Total revenue, which includes net sales, membership fees and other revenue, jumped 8.5% to $2,785.4 million from the prior-year quarter but fell short of the Zacks Consensus Revenue Estimate of $2,794 million. Net sales for the quarter rose 8.6% to $2,722.1 million, membership fee income climbed 6.3% to $48.1 million and other revenue jumped 9.5% to $15.2 million.

Comparable club sales for the second quarter of 2010 grew 4.4%, including a positive impact of 1.5% from gasoline sales. Excluding gasoline sales, merchandise comparable club sales for the quarter climbed by 2.9%. Management hinted that stiff competition and cannibalization adversely affected comparable club sales by 1.8%. In the year-ago quarter, comparable club sales tumbled 7.7% as fuel sales dropped 10.6% due to lower gas prices.

Comparable sales of perishables jumped by 8%, food rose by 5%, and general merchandise sales remained flat during the quarter compared with the year-ago quarter. Traffic continues to remain strong, rising 4%, but average tickets dropped by 1%.

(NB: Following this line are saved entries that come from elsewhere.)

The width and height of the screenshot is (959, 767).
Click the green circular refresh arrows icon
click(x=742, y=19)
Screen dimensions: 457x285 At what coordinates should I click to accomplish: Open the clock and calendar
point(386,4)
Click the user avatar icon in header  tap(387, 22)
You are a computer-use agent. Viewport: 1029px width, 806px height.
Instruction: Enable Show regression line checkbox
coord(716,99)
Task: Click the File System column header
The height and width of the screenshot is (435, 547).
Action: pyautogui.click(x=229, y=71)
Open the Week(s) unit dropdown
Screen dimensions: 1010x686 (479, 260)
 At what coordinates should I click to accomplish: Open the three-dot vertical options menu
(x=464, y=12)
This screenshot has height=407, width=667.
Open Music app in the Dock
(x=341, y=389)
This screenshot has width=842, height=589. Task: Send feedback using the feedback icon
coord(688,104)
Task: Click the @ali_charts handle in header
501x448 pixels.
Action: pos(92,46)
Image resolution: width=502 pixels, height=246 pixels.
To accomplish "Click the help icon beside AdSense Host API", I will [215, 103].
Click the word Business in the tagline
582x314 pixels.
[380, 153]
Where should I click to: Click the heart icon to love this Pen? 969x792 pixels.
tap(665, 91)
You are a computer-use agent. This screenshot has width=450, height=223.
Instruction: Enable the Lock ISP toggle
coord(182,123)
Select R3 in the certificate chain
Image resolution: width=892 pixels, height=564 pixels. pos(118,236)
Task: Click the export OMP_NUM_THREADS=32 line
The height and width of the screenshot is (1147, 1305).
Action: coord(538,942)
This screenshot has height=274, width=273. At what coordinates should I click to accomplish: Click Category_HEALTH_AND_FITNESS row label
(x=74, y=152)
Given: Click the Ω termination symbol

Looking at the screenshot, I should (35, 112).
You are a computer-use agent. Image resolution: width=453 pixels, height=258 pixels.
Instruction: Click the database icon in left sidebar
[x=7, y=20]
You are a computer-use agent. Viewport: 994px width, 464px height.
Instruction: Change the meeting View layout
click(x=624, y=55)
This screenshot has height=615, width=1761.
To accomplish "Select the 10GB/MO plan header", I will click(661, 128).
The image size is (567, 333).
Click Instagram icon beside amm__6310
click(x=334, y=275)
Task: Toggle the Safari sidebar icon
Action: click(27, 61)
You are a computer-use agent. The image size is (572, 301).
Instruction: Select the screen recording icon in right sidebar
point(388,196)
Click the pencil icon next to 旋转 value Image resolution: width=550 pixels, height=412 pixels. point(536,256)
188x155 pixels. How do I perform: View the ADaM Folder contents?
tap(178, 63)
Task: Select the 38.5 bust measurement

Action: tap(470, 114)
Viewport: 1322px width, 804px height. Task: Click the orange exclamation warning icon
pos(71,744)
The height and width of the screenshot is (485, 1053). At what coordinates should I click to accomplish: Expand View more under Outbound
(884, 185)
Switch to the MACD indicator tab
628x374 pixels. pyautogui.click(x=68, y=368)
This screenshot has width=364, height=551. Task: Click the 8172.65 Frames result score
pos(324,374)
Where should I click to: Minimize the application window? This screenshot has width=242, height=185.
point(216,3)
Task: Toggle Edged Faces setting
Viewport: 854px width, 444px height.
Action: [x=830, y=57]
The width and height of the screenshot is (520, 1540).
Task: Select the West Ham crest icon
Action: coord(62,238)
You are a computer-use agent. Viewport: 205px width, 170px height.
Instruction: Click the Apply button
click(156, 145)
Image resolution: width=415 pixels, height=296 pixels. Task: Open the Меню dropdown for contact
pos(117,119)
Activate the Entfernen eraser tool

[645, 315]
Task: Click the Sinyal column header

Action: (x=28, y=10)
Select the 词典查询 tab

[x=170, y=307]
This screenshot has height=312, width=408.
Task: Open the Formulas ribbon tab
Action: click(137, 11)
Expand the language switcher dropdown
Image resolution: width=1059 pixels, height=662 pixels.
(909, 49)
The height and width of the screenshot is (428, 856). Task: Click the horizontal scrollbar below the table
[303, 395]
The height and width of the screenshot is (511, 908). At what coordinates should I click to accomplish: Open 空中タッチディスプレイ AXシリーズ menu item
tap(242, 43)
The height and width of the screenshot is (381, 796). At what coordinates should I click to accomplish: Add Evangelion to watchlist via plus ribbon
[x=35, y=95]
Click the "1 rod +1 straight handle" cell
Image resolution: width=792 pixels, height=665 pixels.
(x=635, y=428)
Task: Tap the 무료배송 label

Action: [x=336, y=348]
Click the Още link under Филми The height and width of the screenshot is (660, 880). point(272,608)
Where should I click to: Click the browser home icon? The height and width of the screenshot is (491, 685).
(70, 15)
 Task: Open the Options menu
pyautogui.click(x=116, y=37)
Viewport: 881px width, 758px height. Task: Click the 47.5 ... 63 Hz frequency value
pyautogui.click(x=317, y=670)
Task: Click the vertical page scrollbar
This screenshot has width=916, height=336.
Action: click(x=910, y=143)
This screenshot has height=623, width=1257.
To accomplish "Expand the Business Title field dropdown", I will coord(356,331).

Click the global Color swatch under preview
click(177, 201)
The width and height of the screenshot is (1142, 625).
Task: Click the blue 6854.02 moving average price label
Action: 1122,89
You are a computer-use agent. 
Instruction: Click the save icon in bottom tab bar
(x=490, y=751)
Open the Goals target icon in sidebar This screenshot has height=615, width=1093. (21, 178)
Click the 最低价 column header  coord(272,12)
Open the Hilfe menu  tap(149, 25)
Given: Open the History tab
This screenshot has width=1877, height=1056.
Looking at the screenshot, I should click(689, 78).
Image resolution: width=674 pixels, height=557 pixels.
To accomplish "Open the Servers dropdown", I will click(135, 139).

Operating income during the quarter advanced by 2% to $60.4 million, whereas operating margin contracted 10 basis points to 2.2%.

BJ’s indicated that the second quarter has been challenging for the company, as it faced intense competition from supermarket stores trying to grab market share by going aggressive in their pricing. This compelled BJ’s to make pricing adjustments at the cost of margin.

The Natick, Massachusetts based company, BJ’s, forecast a sluggish economic recovery and a weak consumer spending environment in the second half of 2010 that could intensify the competition, as supermarket stores and other warehouse club operators could offer compelling prices to lure consumers. Consequently, the company has taken a conservative stance and lowered its fiscal 2010 guidance.

BJ’s now expects fiscal 2010 earnings between $2.40 and $2.50 per share, down from $2.58 and $2.68 previously anticipated. Management now forecasts a net sales increase of 8% to 10%, as against a growth of 9.2% to 11.2% predicted earlier. Merchandise comparable club sales excluding gasoline sales are expected to rise between 2.5% and 4.5%, down from an increase 2.7% to 4.7% anticipated earlier.

The company ended the quarter with cash and cash equivalents of $85.1 million, total long-term debt of nearly $850,000 and shareholders’ equity of $1,110.3 million. For fiscal 2010, management now expects capital expenditures between $205 million and $225 million, down from the previous anticipation of $215 million to $235 million.

BJ’s expects to generate net cash flow from operating activities between $275 million and $295 million. The company did not repurchase any shares during the quarter, but sticks to its plan to repurchase shares worth $100 million in 2010.

BJ’s, which faces stiff competition from Costco Wholesale Corporation (COST), currently operates 189 clubs in 15 states.